Vanessa, às vezes, sentia remorso de não querer conviver muito com seu pai e não querer ele ficar cuidando muito da sua vida. Mas só ela sabe de tudo que conquistou e que ainda vai conquistar com sua mania de ser resolvida, sua mente sempre focava em seu objetivo e seu objetivo era ser uma mulher independente. Lembrava no tempo que era mais "jovenzinha" que era tímida, que havia uma timidez de não falar com ninguém porque seu pai era super protetor, quase colocou uma redoma de vidro em sua volta. E, no entanto, hoje, quando vê o quanto cresceu longe do seu pai, tinha certeza que não queria ele controlando seus passos e suas certezas de uma vitória sua, mas tinha que parar com seus pensamentos porque tinha que trabalhar. Esperando o computador ligar, lembrou do seu primeiro beijo de verdade com Vlad, porque houve sim no passado alguns beijos roubados, alguns "selinhos", mas beijo apaixonado só o dele. O que sentia por Vlad, transcendia qualquer pensamento metafisico que construíram ao longo de milênios de religião e de tentativas de uma verdadeira espiritualidade. Uma mente vazia que só focasse no agora, era melhor do que uma mente que escravizasse o ser humano do seu objetivo que puseram ao longo de séculos, sem pensar não somos nada. Mas se pensarmos muito, também não podemos focar o que queremos e não vamos unos alienar? O agora que é importante, ela, o computador, aquele objetivo de terminar o site, uma mente serena, o amor em seu coração, era sua verdadeira meta. Será que sua verdadeira meta era seu amor por Vladimir? Não sabia responder.

"Oi meu amor, hoje senti saudade de você nesse frio apartamento, meus pais não vêm para cá, meu pai está doente, vem aqui ficar comigo. Beijos da sua deusa dos cabelos de fogo".

Enviou para Vlad começou a trabalhar no site que tinha que entregar naquela semana, pois estava até atrasado, embora Vanessa tenha rapidez, ela sabia que tinha que correr com aquilo. O que ela não sabia e se soubesse não iria aceitar, que na verdade o rapaz que contrata ela para fazer site é colega do seu pai e aquele dinheiro que ele paga por pagina, é na verdade, dinheiro que seu pai colocava em sua conta no nome desse colega. Tudo que tinha, as coisas que comprava, tudo isso na verdade, era seu pai que mandava dinheiro para ela comprar. Afinal, num mundo tão preconceituoso como o nosso, que crianças com síndrome de down são abordadas em alguns países, que pessoas cadeirantes não tinham o que fazer e nem como trafegar nas ruas, iriam confiar em contratar uma pessoa com deficiência para fazer míseros sites?
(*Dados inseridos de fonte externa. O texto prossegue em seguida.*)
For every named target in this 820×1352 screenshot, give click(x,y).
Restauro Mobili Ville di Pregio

O mundo pode ter evoluído em tecnologia, pois o mundo tecnológico deu um salto significativo dentro da humanidade, mas nenhum salto foi dado dentro da moral e da ética. Todos os tipos de pessoas com seus vícios, traumas, maldades, malicias, usam essa mesma tecnologia como arma para conseguir fazer o que tanto desejam. O ser humano não é um ser ético, não mesmo, principalmente quando se trata dos seus desejos que lhe dão um falso "eu", uma máscara que usamos para sermos aceitos na sociedade. As sociedades humanas são muito mais cruéis do que qualquer matilha de lobos, porque sempre o homem vai ser o lobo do próprio homem, em vícios, em impor no outro o que mais deseja, mas muitas vezes, o que deseja não é seu próprio desejo.